The Trump administration has canceled the legal status of hundreds of international students around the country since the beginning of the month. Our reporters are tracking this at the universities they cover. 

Administrators are often learning of these status changes and visa revocations by checking a government database. (If you are a college leader who wants to talk about the support you’re offering international students at this time, please email me.)  

Here’s a rundown of who’s affected, from several of our reporters: 

  • At least 250 students and one professor across Texas (The Texas Tribune

  • Four international students at Case Western Reserve University (Signal Ohio

  • A graduate student at IU Indianapolis (Mirror Indy

  • Several current students and graduates at Carnegie Mellon University, the University of Pittsburgh, and La Roche University (PublicSource

Elsewhere on Open Campus

The second floor of the José M. Lázaro Library is one of the areas most affected by leaks, years after Hurricane Maria. (Photo by Víctor Rodríguez Velázquez / Centro de Periodismo Investigativo)

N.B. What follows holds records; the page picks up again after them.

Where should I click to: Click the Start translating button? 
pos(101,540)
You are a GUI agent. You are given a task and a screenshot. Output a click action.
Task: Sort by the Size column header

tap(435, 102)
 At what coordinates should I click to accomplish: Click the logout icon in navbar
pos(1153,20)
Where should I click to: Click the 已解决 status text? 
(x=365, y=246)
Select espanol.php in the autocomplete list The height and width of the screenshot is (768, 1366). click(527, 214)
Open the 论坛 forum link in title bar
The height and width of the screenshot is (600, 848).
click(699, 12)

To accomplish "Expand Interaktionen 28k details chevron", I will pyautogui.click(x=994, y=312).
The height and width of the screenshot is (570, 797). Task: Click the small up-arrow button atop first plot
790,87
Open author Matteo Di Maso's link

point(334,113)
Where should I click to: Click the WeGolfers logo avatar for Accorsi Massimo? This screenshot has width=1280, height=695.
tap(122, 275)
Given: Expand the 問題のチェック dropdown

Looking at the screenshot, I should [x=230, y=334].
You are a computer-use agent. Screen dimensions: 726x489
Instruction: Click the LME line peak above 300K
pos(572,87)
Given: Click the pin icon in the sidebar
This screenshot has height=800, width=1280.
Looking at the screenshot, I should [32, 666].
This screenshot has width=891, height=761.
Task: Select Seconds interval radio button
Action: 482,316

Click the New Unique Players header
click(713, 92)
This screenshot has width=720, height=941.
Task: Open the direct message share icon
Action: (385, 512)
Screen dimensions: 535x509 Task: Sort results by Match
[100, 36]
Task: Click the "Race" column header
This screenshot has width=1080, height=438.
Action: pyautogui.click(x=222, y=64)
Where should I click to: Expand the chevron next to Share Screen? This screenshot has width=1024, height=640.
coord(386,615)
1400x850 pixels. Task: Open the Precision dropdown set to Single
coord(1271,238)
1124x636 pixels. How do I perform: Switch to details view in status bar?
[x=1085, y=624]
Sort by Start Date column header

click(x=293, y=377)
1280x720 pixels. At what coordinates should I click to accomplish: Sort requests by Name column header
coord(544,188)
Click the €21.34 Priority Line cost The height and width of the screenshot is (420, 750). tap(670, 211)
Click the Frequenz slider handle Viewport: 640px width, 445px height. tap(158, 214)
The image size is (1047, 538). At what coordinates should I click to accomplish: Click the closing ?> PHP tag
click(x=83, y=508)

From Puerto Rico: It’s been years since Hurricane Maria hit Puerto Rico. Yet walk through the library at the University of Puerto Rico, and it is still full of mold, odors, and water-damaged walls, writes Víctor Rodríguez Velázquez, our reporter at Centro de Periodismo Investigativo.  

The library smells rancid — like a damp, dirty rug, Víctor writes. “I stopped studying there because of that smell,” a student, Christopher Acevedo, told him. 

From Texas: A Texas bill would drastically restrict how the state’s public universities teach their students about race and inequality, reports Jessica Priest at the Texas Tribune. Experts say the measure could create a chilling effect on campuses. 

“I really hope people are paying attention because there’s some pretty high-stakes gambles we’re taking,” Neal Hutchens, a professor at the University of Kentucky’s College of Education, told Jessica.